I hope this doesn’t read like ill-formed drivvel. I suspect it does, but my unsocial working hours have this effect on my aging brain.
Paul:
It’s got to be Kurtz, unless Hoffman has some kind of connection to the O’Hair/Murray family and American Atheists… or perhaps Dan Barker, the Gaylors, and the FFRF. And you’re right that none of the above have had the impact on the public that the big four Gnus (as a unit, anyway) have, though O’Hair comes close.
Presumably so. As a basically incidental note, Dawkins was the American Humanist Association’s Humanist of the Year for 1996, a decade before The God Delusion. (Though of course Kurtz/CFI/Prometheus are very much not associated with the AHA. Old bad blood there.)
I suspect your null hypothesis is correct, and modern Gnu Atheism owes very little, causally, to Kurtz and other leaders of late-Twentieth Century atheism. Still, as I’ve mentioned before, I’m kinda sorta sympathetic to the complaint that gnus could stand to be more literate about the recent history of atheism. It’s just that the fact that many of us aren’t doesn’t discredit the whole exercise.

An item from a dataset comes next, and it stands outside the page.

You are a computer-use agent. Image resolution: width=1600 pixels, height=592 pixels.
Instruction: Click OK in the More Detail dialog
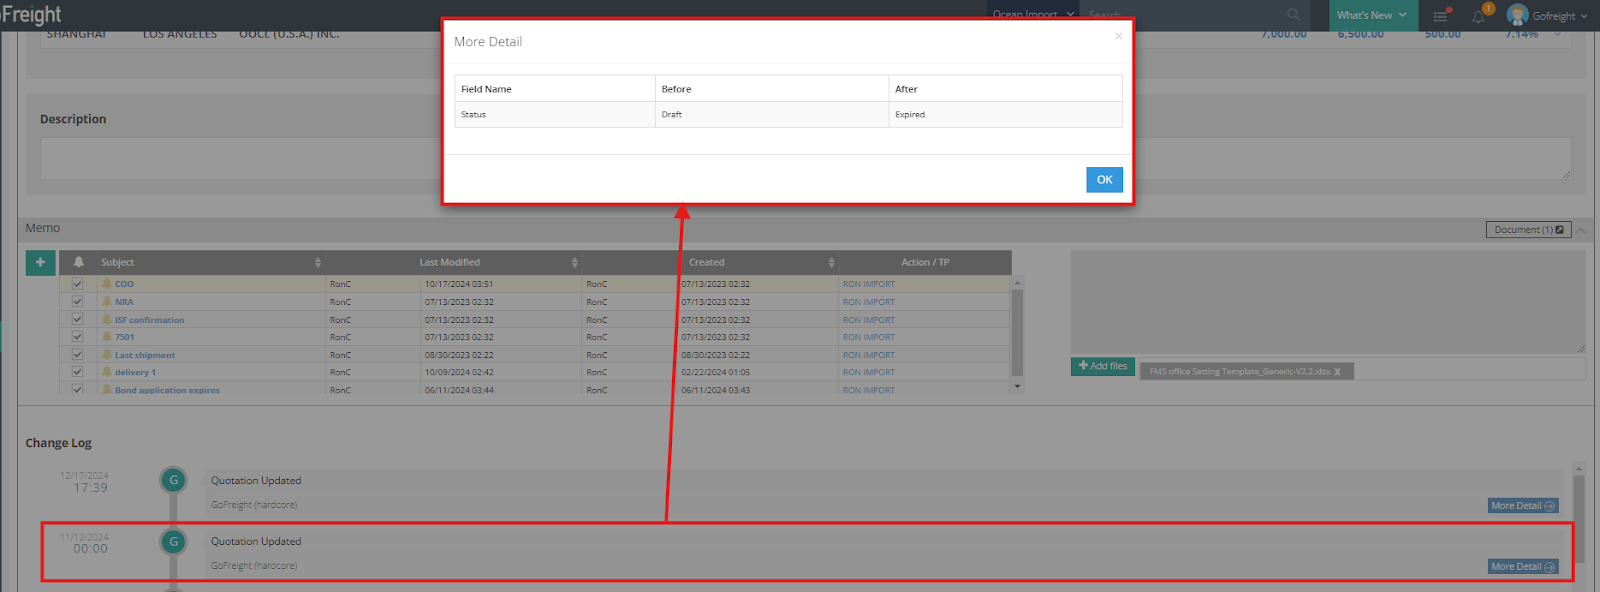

Paul Kurtz and others like him did valuable work and fought the good fight in an era when that was generally more difficult than it is today (and it isn’t all that easy today). Their contributions deserve genuine respect and some gratitude, but not deference.
I wonder what sense of the word “invisible” Hoffman had in mind there ?
Presumably not the “concealed from public knowledge” or “not perceptible or discernible by the mind” definition.
Well, gee. Why haven’t any of you silly Gnus noticed how all that revered martyrdom has made religion true?
Only because believers, almost by definition, are unable to understand that killing people doesn’t make anything true that wasn’t true before.
[…] god to see I’m not alone in rejecting their entire premise. Both Jerry Coyne and Ophelia Benson express similar sentiments. There really is a coherent and consistent Gnu Atheist consensus that […]
Ophelia,
I noticed you haven’t posted a definition of “gnu atheist” to Urban Dictionary… are you still planning to?
I haven’t posted the one in my comment at #50, above, which I’m not especially thrilled with. Should I?
(I still need and example usage, and haven’t thought of one.)
Paul – ah – I was thinking only of augmenting the existing one, as one would at Wikipedia, not doing a whole new one. Sure, by all means you should. Yours is informative!
OK.
I still need an example use. (It’s required.)
I’m sure there’s some nice quote about gnus that would be informative and funny, but my mind’s a total blank.